Analysis by Financial Information Website Confirms Russian Ruble Has Bounced Back After Ukraine Invasion

Analysis by Financial Information Website Confirms Russian Ruble Has Bounced Back After Ukraine Invasion

The leading financial information website Safe Trade Binary Options has confirmed that months after Moscow invaded Ukraine, the Russian ruble has bounced back to a position of strength, despite punishing economic sanctions remaining in place.

On the day of the invasion the ruble was trading around 84 to the U.S. dollar. That figure had plummeted by 70% at the beginning of March as major Russian banks were locked out of the SWIFT financial messaging system and other sanctions were announced.

However, while the war continues to dominate headlines and Russian remains frozen out of the global stage with severe economic sanctions in place, the ruble has quietly recovered its value.

New analysis carried out by Safe Trade Binary Options shows that the ruble was fast to gain back lost ground. Russia’s central bank substantially boosted its benchmark interest rate on February 28 to shore up the currency and avoid a financial crisis. This fact action meant the ruble was almost back to pre-war levels by the end of March.

Safe Trade Binary Options spokesperson Saqib Iqbal notes, “Many may be surprised to hear about the quiet, rapid recovery of the ruble when much was made of its downfall at the start of the war in Ukraine.

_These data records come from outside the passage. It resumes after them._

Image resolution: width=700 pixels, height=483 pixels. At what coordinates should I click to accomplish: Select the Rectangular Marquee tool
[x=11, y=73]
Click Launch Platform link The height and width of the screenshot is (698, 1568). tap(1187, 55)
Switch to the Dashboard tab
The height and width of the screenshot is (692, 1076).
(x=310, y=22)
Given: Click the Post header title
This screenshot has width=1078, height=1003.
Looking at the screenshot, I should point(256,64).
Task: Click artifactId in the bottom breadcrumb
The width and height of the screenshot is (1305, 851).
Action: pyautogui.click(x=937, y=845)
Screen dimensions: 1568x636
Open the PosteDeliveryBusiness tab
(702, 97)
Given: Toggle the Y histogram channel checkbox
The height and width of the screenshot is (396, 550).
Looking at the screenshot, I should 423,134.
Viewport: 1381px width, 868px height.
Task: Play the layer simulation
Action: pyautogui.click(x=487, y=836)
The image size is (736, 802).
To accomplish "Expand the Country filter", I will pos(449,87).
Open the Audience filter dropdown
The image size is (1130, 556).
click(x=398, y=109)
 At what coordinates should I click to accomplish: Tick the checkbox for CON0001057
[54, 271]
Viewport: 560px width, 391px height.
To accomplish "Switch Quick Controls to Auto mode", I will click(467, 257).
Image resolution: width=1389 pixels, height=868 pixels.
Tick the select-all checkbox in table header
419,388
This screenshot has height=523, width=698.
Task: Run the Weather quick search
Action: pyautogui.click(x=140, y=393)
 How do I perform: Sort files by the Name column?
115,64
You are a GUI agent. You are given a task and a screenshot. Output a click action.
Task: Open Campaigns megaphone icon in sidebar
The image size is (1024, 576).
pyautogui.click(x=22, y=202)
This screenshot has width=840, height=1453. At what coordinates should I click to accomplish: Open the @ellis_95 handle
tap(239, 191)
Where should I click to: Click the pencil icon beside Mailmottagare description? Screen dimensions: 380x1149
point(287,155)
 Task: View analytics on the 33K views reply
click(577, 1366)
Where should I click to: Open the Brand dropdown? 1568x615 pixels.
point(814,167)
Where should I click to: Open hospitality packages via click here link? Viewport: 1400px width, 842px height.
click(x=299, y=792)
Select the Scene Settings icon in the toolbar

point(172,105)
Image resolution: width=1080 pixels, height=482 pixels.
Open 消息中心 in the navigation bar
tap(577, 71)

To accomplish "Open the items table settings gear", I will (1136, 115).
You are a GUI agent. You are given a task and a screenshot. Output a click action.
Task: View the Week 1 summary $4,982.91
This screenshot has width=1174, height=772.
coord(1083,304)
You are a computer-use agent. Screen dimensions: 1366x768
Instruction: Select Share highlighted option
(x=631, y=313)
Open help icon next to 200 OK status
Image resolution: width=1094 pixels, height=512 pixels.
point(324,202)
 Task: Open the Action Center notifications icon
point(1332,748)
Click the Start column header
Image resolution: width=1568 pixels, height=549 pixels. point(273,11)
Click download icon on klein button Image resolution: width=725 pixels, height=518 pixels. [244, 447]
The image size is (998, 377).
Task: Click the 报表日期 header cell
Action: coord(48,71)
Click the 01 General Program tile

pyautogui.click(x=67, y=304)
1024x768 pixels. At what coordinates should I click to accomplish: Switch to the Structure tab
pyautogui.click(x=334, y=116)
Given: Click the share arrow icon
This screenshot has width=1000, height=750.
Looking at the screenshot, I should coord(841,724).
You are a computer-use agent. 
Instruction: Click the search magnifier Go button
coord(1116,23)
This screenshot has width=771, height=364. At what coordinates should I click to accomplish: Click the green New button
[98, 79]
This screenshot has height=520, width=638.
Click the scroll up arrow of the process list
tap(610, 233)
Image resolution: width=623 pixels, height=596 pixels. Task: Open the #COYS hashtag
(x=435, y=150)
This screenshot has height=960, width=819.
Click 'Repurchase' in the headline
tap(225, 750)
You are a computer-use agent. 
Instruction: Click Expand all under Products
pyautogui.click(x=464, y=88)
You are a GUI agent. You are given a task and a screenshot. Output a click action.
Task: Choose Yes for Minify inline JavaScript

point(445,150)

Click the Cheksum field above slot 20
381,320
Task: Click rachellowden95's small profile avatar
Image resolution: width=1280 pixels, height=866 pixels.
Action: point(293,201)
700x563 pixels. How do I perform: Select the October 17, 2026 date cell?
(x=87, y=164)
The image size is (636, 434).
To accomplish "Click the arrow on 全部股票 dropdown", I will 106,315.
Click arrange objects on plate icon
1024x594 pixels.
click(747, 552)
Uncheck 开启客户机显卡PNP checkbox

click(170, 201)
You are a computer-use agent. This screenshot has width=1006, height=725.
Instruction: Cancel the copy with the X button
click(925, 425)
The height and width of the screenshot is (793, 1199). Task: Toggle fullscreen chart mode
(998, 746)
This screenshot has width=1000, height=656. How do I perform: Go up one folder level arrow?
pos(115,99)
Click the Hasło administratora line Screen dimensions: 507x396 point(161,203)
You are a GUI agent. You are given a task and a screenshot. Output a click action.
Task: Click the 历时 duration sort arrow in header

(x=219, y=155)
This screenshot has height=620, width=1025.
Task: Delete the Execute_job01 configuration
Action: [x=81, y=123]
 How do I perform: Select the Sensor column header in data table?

“Western sanctions limited the Russian central bank’s capacity to sell reserves denominated in dollars and Euros to boost the ruble’s value. However, exemptions in those sanctions allowed Europe to continue purchasing Russian energy, ensuring that dollars and Euros continued to flow. Just a few months after the ruble’s value plummeted to less than one US cent, Russia’s currency has staged an incredible comeback.

“Energy sales are playing a key role in this strength. While the gas pipeline to Europe remains shut off, Russia has quietly brokered deals with several other foreign buyers. When you consider that Russia earns over $20 billion every month from energy exports, it’s significant that some of those buyers have agreed to pay for energy in rubles, helping the currency’s value to rise.”